Objects associated with St. Patrick from the Folklife Collection of the National Museum of Ireland.
St. Patrick and Folk Tradition.
March 17th is the feast day of the patron saint of Ireland. It is marked in Ireland and throughout the world with parades and religious and cultural events. The traditions observed today have been noted over the centuries and evidence for these can be found in the Folklife Collection of the National Museum of Ireland.
The tradition that St. Patrick used the shamrock to explain the concept of the Holy Trinity is a relatively late one. It is unlikely that the Irish needed explanation of the concept of three persons in one, as triads were central to pre-Christian Celtic religious tradition.

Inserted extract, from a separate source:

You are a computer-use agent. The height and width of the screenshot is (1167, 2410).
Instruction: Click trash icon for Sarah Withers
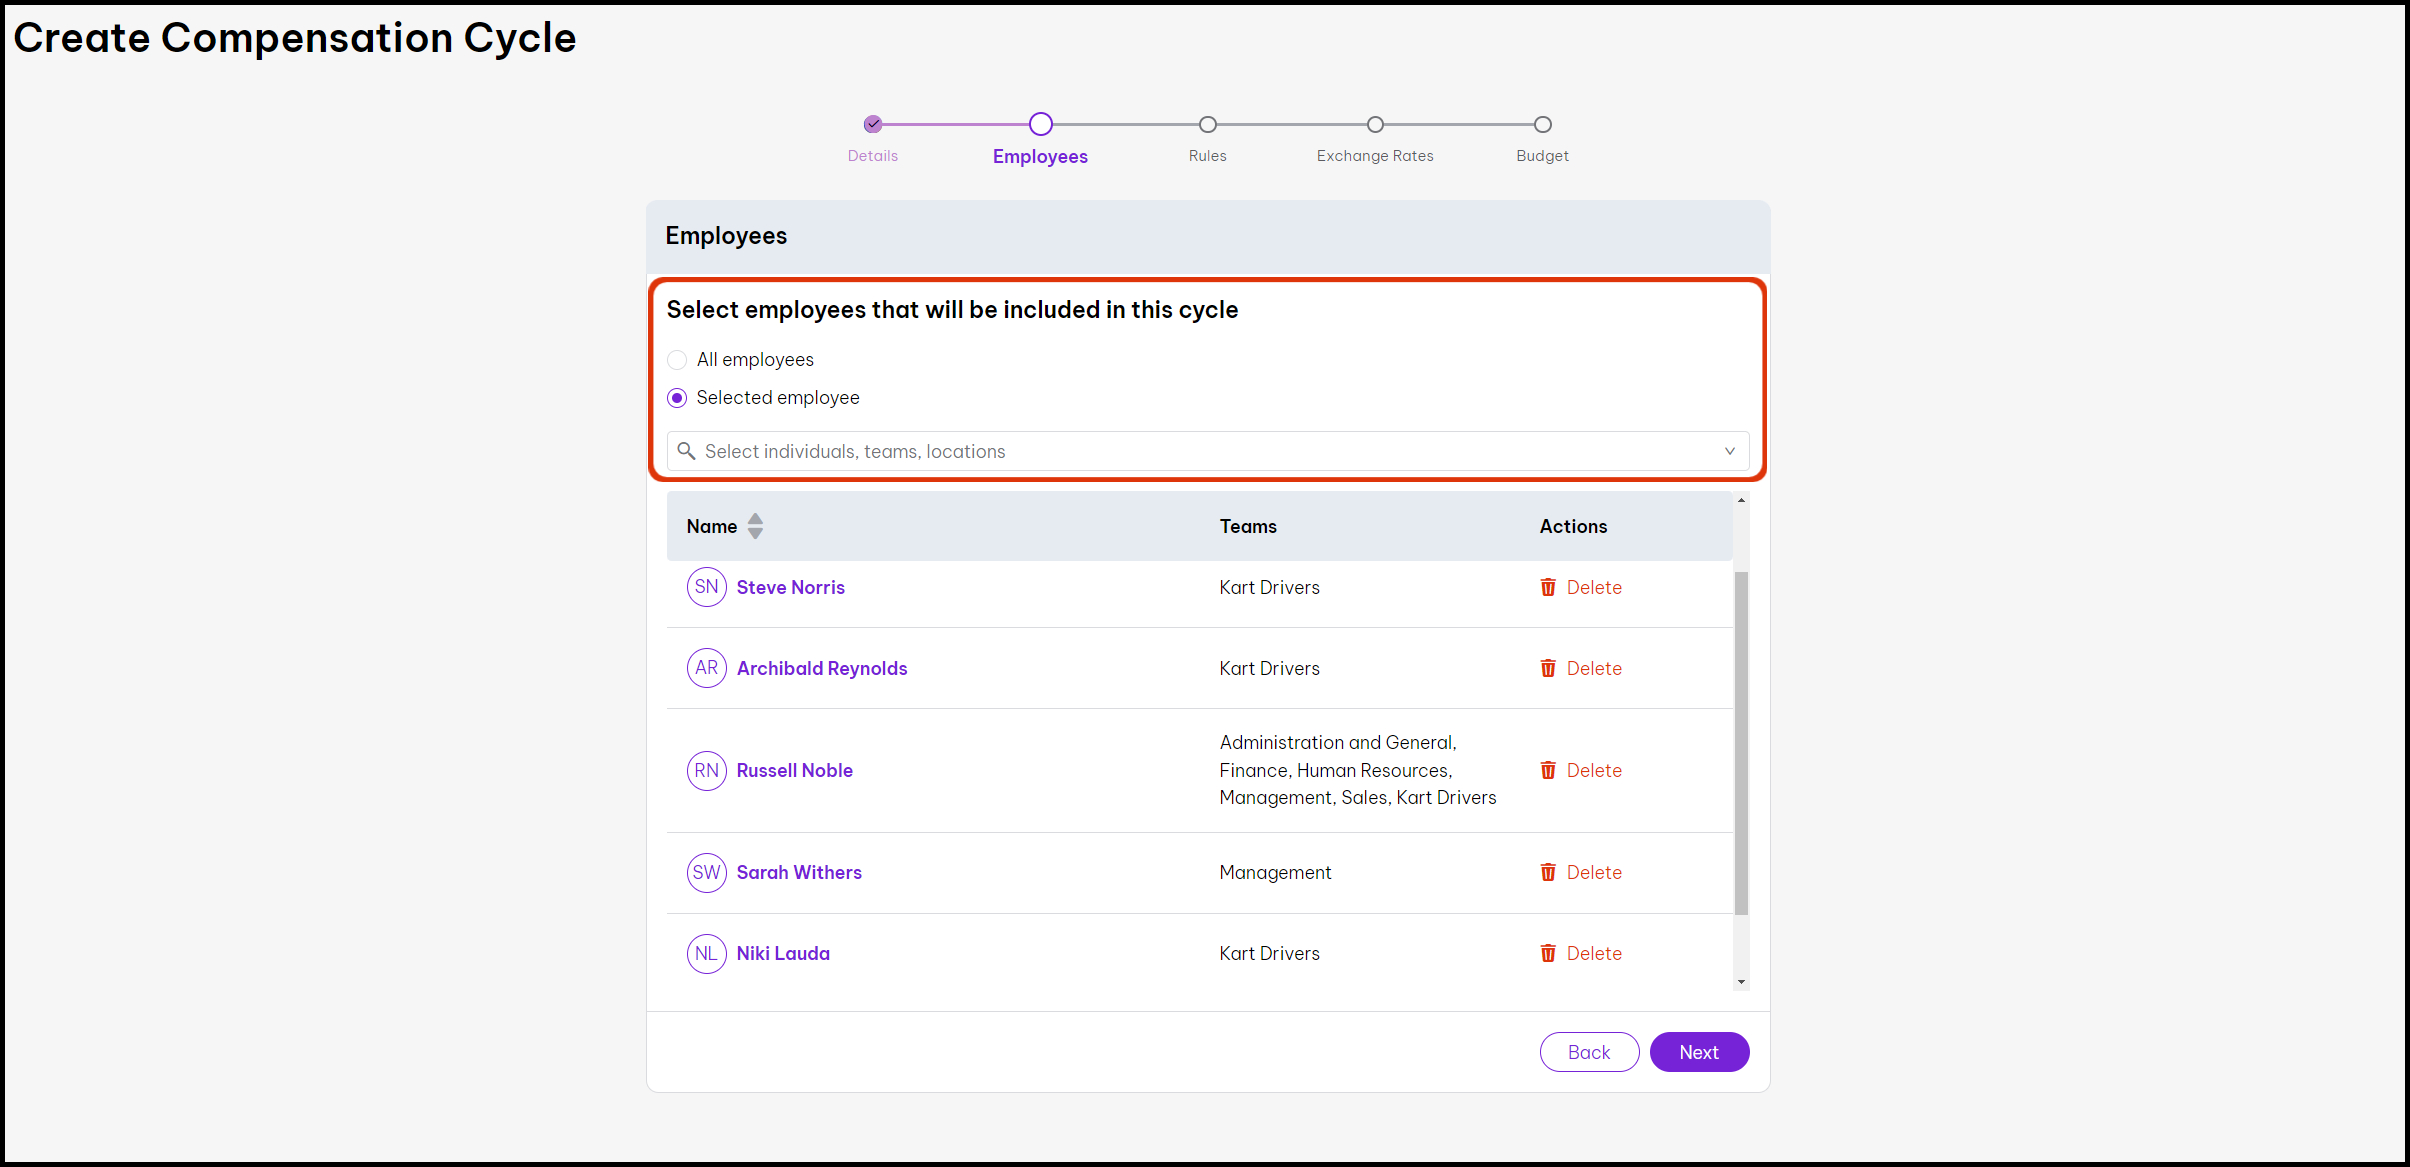coord(1547,872)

Thomas Dinely, an Englishman travelling through Ireland in 1681 noted that people of all distinctions wore crosses to commemorate the saint on this day, but noted that only the vulgar, as he called them, wore shamrock.
In more recent centuries, the crosses were just worn by children while adults wore the sprig of shamrock. These crosses were most often on a circular shaped badge. Those that boys wore generally featured coloured paper to form the cross and decoration. The girls used fabric and coloured ribbon, often gathering the ribbon to form small rosette decoration on the terminals of the cross. Boys originally wore theirs on one side of their caps but latterly began to wear them like the girls on their right shoulder. By 1908,brightly coloured silk rosettes with glued-on crosses were for sale on the Dublin streets. The modern rosettes have derived from these children’s crosses.
Everyone knows that all Lenten restrictions are temporarily lifted on 17 March, in honour of our national saint.
On his feastday, a meal containing meat was usually eaten after Mass. This was sometimes called ‘Lenten Fish’ as Patrick was believed to have eaten meat during Lent and was filled with remorse. An angel told him to put the remains of the meat he had eaten in water, upon which they turned to fish. It seems that on his feast day, once meat was dipped in water, people could eat itas ‘St. Patrick’s Fish’.
‘St. Patrick’s Pot’ or Póta Phádraig was a common term for the alcoholic drink consumed to ‘the drown the shamrock’. After a toast to St. Patrick, the shamrock was thrown over the shoulder for luck.
Excessive drinking on the feast day was previously targeted by the Temperance Movement during the first half of the 19th century, who held parades on the day. While there had previously been marches across Ireland on St. Patrick’s Day, these decorated temperance processions were the first carnival parades. In Britain, America, Canada and Australia, parade celebrations were organized by benevolent societies promoting the emigrant Irish in the cities of their new homeland.
In the early 1950s, the National Agricultural and Industrial Association, influenced by the large-scale parades abroad, took charge of a parade in Dublin to showcase Irish industry. This parade featured floats from businesses and marching bands. From 1970, the parade was organised by Dublin Tourism until the St. Patrick’s Day Committee was established in 1995 and a weekend festival was developed.